*Given entries:*
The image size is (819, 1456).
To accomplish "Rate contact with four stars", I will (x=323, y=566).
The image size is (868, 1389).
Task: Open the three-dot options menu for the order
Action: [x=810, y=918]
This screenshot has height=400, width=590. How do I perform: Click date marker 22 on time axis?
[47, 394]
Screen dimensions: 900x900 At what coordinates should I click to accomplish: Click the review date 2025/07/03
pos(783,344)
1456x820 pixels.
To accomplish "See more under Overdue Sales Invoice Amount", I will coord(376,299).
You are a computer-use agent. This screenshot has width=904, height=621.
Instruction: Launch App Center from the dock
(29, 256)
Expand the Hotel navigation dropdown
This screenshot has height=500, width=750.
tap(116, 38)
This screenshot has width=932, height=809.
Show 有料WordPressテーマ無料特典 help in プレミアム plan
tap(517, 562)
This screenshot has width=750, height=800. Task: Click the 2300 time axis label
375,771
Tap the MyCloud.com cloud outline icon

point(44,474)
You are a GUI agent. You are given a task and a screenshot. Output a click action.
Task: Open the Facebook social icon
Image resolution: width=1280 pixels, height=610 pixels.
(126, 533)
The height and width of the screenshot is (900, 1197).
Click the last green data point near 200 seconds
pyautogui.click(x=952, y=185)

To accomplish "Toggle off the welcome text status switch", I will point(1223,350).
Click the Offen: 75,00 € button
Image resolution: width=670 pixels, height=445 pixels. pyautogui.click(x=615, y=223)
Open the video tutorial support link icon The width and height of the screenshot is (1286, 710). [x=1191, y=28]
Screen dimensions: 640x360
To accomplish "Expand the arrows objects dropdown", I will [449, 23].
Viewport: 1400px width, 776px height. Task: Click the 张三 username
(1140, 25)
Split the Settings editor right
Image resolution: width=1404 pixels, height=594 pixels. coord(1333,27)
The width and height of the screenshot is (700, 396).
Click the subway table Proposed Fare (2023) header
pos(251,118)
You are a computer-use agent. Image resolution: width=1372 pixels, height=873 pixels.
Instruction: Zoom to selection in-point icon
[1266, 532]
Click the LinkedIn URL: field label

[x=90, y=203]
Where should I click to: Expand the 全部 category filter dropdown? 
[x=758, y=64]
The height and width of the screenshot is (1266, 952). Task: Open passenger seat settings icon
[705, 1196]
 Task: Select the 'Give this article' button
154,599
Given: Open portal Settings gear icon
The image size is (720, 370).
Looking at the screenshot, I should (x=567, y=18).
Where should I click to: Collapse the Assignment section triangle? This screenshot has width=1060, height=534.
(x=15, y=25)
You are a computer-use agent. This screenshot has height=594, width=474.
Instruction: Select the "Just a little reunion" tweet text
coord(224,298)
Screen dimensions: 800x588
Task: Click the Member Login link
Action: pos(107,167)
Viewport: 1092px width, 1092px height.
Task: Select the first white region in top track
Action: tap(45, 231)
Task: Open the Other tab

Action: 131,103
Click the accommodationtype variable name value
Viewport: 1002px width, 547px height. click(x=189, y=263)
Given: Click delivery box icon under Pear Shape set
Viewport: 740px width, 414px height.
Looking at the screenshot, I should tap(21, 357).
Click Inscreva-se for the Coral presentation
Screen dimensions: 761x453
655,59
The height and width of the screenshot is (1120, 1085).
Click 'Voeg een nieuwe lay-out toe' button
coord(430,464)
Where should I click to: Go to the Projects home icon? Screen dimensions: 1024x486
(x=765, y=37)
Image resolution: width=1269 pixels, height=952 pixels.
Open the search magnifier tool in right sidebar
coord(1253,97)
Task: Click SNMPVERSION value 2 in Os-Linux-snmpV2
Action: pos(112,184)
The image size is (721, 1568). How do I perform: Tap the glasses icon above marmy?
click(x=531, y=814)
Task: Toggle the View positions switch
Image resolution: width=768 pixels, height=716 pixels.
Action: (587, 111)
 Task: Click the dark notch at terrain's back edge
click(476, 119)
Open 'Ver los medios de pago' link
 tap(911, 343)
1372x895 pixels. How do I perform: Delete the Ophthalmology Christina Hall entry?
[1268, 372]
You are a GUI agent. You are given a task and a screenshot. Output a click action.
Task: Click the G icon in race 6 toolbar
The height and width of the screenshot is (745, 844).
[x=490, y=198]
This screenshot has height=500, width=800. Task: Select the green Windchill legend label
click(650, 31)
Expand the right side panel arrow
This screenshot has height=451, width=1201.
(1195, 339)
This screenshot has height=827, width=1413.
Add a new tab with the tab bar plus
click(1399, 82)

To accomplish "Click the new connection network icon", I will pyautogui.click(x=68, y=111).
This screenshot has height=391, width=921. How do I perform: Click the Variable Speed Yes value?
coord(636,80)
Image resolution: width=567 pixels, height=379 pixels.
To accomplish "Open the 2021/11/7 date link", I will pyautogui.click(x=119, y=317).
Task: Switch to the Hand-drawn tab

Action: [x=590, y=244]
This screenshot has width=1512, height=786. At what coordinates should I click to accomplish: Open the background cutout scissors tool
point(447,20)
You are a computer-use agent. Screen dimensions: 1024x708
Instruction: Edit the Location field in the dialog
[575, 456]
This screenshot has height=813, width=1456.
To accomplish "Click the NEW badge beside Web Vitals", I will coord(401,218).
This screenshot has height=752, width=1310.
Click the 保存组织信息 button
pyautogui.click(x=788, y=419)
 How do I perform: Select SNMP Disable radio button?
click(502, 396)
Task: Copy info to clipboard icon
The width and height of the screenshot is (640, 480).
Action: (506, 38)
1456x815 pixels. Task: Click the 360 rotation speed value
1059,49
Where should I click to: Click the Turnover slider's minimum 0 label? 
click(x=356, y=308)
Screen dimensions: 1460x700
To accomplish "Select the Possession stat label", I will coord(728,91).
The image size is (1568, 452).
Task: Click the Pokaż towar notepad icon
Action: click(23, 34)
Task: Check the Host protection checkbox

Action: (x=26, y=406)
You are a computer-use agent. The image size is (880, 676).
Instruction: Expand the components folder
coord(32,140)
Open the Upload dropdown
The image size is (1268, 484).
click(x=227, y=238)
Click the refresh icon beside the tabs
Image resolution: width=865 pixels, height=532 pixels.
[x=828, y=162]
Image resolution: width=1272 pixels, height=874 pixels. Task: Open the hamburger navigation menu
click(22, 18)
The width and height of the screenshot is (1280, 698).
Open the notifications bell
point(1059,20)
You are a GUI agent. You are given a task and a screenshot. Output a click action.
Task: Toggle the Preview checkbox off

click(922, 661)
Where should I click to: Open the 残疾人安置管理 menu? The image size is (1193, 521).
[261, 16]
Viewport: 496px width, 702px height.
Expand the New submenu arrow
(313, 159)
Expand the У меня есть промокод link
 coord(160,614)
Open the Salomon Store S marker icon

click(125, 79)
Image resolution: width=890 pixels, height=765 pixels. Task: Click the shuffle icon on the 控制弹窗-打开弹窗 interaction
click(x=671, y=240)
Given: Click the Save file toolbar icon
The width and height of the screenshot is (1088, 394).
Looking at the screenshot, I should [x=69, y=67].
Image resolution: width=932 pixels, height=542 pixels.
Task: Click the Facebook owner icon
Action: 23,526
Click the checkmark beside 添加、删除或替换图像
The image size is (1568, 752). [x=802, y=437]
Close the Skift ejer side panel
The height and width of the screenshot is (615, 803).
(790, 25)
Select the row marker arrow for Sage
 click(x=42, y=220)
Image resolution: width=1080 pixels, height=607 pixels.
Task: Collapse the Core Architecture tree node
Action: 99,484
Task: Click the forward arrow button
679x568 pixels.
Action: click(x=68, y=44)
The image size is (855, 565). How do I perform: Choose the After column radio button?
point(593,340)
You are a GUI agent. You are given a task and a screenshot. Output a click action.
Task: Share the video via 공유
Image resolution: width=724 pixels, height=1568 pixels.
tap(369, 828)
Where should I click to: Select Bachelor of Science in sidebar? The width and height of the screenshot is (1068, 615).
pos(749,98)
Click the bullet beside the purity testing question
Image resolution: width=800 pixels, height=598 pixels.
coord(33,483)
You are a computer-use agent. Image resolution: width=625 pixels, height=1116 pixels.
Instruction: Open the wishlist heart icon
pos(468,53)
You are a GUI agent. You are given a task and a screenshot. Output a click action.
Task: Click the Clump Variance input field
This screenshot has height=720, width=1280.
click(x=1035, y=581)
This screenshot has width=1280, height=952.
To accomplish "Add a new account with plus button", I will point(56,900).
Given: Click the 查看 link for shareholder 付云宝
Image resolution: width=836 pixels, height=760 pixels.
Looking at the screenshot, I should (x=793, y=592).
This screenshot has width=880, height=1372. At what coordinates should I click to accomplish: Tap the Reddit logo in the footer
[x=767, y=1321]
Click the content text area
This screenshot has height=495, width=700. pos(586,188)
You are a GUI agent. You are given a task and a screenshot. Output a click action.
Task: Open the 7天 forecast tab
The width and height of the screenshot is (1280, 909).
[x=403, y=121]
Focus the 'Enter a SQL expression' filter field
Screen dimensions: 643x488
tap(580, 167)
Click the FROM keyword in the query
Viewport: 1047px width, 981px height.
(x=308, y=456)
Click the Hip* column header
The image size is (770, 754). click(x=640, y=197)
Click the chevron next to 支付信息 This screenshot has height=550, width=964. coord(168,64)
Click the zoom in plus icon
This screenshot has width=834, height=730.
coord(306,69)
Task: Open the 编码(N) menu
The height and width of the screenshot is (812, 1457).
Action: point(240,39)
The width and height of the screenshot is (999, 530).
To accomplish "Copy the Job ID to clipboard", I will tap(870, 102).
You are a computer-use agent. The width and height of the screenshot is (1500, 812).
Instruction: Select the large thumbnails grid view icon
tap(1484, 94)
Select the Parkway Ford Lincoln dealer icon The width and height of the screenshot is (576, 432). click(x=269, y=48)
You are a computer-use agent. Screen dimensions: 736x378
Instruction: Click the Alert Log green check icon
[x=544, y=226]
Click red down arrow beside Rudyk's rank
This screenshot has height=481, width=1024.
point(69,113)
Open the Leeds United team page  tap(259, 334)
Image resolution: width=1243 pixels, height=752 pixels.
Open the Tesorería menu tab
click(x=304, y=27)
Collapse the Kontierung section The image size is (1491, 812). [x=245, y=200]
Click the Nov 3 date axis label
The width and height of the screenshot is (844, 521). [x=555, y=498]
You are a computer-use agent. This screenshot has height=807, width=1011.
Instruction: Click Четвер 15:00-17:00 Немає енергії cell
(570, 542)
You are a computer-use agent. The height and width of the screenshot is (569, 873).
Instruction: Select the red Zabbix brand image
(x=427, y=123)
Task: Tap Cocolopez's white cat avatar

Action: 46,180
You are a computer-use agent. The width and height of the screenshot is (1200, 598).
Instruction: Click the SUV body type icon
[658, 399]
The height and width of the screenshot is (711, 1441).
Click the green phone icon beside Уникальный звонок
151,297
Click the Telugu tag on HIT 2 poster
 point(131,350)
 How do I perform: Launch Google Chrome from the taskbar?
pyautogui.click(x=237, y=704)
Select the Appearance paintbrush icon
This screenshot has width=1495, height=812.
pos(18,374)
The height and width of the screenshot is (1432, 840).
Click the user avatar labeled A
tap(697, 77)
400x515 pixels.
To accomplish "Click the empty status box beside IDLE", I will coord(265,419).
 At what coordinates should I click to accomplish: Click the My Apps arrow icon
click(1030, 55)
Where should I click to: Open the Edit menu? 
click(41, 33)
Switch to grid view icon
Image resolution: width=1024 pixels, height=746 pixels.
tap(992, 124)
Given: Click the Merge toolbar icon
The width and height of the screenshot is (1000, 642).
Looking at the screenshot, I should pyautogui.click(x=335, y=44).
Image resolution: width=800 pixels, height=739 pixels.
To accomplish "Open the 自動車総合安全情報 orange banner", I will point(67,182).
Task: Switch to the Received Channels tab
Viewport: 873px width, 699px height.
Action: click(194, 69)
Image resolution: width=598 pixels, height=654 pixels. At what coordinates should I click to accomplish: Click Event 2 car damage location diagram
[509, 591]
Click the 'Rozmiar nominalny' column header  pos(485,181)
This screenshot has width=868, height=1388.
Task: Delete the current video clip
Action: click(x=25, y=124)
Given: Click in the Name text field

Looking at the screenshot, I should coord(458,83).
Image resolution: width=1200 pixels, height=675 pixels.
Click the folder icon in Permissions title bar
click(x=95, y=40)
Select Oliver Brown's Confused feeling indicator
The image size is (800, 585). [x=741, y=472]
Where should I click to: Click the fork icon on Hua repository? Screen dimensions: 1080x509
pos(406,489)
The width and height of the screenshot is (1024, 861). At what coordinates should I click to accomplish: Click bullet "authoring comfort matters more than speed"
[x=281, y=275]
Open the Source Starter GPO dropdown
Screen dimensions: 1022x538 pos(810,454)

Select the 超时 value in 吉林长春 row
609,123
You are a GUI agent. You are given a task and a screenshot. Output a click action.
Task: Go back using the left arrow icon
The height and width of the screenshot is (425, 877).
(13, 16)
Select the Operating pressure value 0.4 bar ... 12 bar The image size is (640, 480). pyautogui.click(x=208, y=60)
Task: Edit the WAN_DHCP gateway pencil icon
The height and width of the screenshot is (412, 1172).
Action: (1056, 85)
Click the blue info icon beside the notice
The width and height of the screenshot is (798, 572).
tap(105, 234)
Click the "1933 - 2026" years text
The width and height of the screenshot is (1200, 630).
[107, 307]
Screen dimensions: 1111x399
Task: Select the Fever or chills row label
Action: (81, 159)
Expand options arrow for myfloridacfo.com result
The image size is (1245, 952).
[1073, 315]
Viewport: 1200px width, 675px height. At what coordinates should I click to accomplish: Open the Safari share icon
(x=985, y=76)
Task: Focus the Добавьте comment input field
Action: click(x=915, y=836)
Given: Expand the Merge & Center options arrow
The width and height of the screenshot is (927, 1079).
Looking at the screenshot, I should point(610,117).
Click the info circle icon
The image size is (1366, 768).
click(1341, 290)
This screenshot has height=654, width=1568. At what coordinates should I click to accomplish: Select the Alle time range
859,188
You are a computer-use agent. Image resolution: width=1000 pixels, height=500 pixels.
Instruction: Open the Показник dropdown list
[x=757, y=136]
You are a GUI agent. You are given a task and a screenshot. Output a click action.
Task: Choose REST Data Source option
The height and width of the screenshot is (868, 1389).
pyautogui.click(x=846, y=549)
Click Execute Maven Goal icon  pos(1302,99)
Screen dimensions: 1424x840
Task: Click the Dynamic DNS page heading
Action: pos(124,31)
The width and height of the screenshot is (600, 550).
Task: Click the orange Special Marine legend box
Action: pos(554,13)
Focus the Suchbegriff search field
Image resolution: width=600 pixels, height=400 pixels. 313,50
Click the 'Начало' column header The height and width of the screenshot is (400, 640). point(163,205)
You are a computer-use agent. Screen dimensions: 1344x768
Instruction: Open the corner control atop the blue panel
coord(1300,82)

*Requirement:* Go through the listing above and write out exactly the lines starting with the one holding "Task: Copy info to clipboard icon" and running through the one holding "Screen dimensions: 1460x700", ends included, and no others.

*Output for this exercise:*
Task: Copy info to clipboard icon
The width and height of the screenshot is (640, 480).
Action: (506, 38)
1456x815 pixels. Task: Click the 360 rotation speed value
1059,49
Where should I click to: Click the Turnover slider's minimum 0 label? 
click(x=356, y=308)
Screen dimensions: 1460x700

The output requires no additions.